**YOUR TASK:** Search the records for lines that contain the word "Partners". Copy them all.

[Stored entries]
Content starts

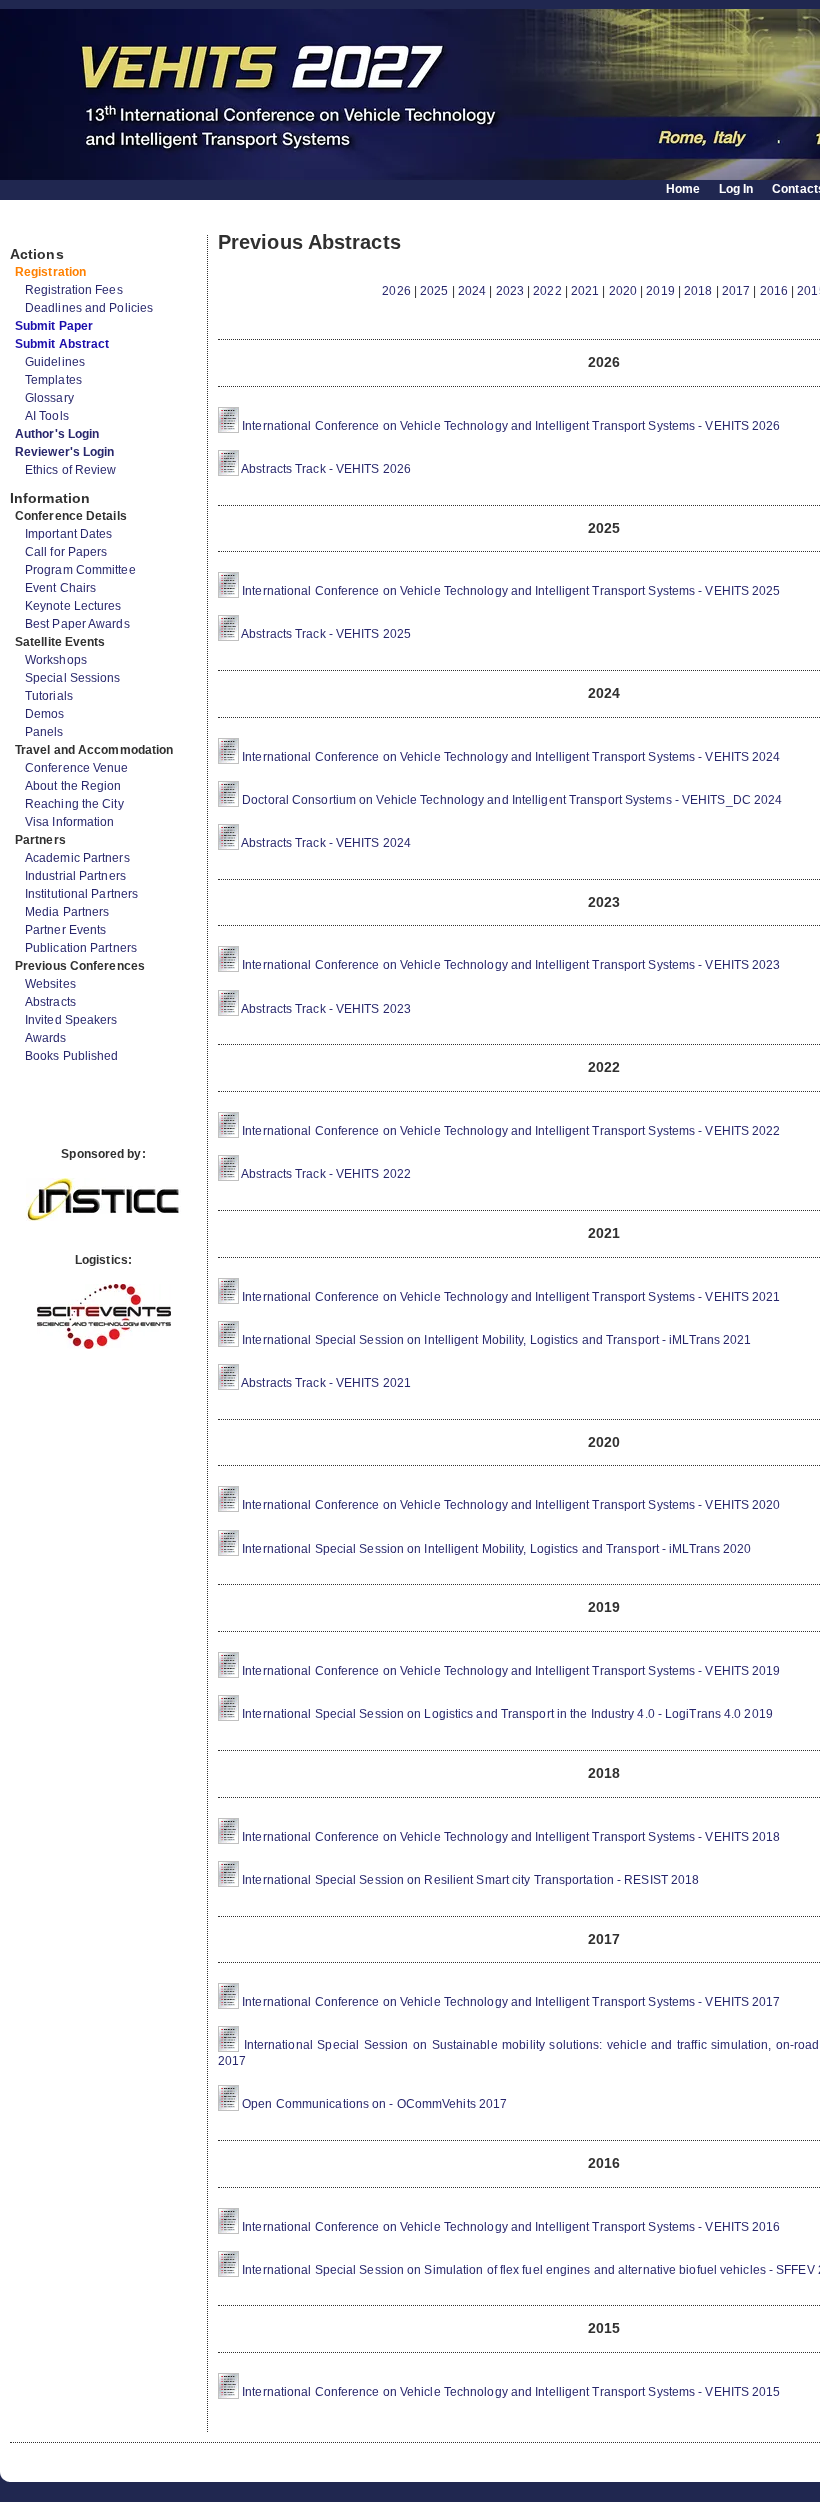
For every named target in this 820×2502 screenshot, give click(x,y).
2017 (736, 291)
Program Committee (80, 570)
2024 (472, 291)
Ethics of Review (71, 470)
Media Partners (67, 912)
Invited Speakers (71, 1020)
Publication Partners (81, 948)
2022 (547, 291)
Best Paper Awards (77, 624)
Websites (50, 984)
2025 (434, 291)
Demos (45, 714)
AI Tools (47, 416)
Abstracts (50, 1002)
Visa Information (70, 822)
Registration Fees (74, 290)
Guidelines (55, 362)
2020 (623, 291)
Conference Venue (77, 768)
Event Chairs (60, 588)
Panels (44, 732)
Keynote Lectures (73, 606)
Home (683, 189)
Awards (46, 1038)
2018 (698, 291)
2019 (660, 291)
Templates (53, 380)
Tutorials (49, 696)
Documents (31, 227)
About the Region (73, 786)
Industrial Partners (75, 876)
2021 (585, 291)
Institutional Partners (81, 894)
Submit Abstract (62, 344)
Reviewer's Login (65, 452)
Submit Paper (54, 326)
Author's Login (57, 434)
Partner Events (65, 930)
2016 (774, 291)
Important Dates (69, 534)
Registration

Content ends

**ANSWER FOR THE TASK:**
Media Partners (67, 912)
Publication Partners (81, 948)
Industrial Partners (75, 876)
Institutional Partners (81, 894)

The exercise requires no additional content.